Wouassi came to the attention of Director Dupeyron with her appearance in the Paris stage production of John Patrick Shanley’s play, DOUBT, in the role of the troubled mother, for which Viola Davis was recently Oscar-nominated. She was directed by Roman Polanski and found him “a wonderful director. He would say something very short and simple to me, which gave me the exact idea of how to play a scene. He would say “an inner smile” or “solitude!”, and I would know everything. He is not an easy man to know, but every day we would have tea in the afternoon, and he would tell the funniest jokes – Jewish jokes, Polish jokes – and make us feel so comfortable. I am such an admirer, too, of his wife, [actress] Emmanuelle Seigner, who came to the rehearsals once.
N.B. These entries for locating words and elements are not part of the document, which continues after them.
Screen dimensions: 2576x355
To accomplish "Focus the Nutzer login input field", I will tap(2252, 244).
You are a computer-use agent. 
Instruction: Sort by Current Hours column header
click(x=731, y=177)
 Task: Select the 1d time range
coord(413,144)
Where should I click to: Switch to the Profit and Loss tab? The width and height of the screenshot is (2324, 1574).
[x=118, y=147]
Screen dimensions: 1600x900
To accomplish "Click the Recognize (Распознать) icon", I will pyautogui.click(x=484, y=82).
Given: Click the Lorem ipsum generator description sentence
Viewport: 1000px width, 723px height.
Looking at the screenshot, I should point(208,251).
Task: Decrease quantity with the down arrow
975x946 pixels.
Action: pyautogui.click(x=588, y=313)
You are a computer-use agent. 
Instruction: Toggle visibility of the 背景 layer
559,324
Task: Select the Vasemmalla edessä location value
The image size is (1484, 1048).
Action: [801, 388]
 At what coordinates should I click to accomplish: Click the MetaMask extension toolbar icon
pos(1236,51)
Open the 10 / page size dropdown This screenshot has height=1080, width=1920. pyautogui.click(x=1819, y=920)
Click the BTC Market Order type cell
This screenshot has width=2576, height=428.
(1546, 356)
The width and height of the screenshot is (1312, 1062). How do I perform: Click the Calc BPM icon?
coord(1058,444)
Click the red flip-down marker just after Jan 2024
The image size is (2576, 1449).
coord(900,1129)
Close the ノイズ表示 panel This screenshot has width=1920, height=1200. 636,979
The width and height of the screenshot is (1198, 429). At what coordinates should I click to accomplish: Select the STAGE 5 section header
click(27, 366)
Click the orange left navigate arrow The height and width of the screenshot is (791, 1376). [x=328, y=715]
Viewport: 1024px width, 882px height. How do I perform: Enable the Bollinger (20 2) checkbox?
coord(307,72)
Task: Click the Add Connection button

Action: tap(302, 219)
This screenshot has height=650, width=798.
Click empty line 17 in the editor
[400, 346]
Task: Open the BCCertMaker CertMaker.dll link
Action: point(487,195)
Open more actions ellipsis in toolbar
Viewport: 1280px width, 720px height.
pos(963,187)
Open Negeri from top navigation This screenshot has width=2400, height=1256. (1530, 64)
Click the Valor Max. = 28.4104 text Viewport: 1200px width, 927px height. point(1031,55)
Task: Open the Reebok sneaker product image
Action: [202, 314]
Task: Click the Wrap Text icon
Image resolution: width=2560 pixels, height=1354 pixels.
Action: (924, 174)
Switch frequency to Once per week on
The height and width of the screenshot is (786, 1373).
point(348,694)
She is such a strong actress, but many directors would not use her because she was Polanski’s wife. That is fortunately changing.” Indeed, Seigner brought her always fascinating, stormily complex presence to the film festival’s disarming CHANGE OF PLANS/LE CODE A CHANGE, directed by Daniele Thompson, playing an unhappy wife.
Wouassi seriously studied to be an actress and works pretty steadily, although she admits that being black can be an impediment in France: “Although directors want to use me, the producers will object because of my color. Things are changing, slowly, but many people still have that old-fashioned mind. I am so glad you tell me you did not care for the film AMELIE. You are the only American not to like this old-fashioned, so cliched “French” film, which tourists in Paris are so crazy for. Like PARIS 36, it is the old guard!”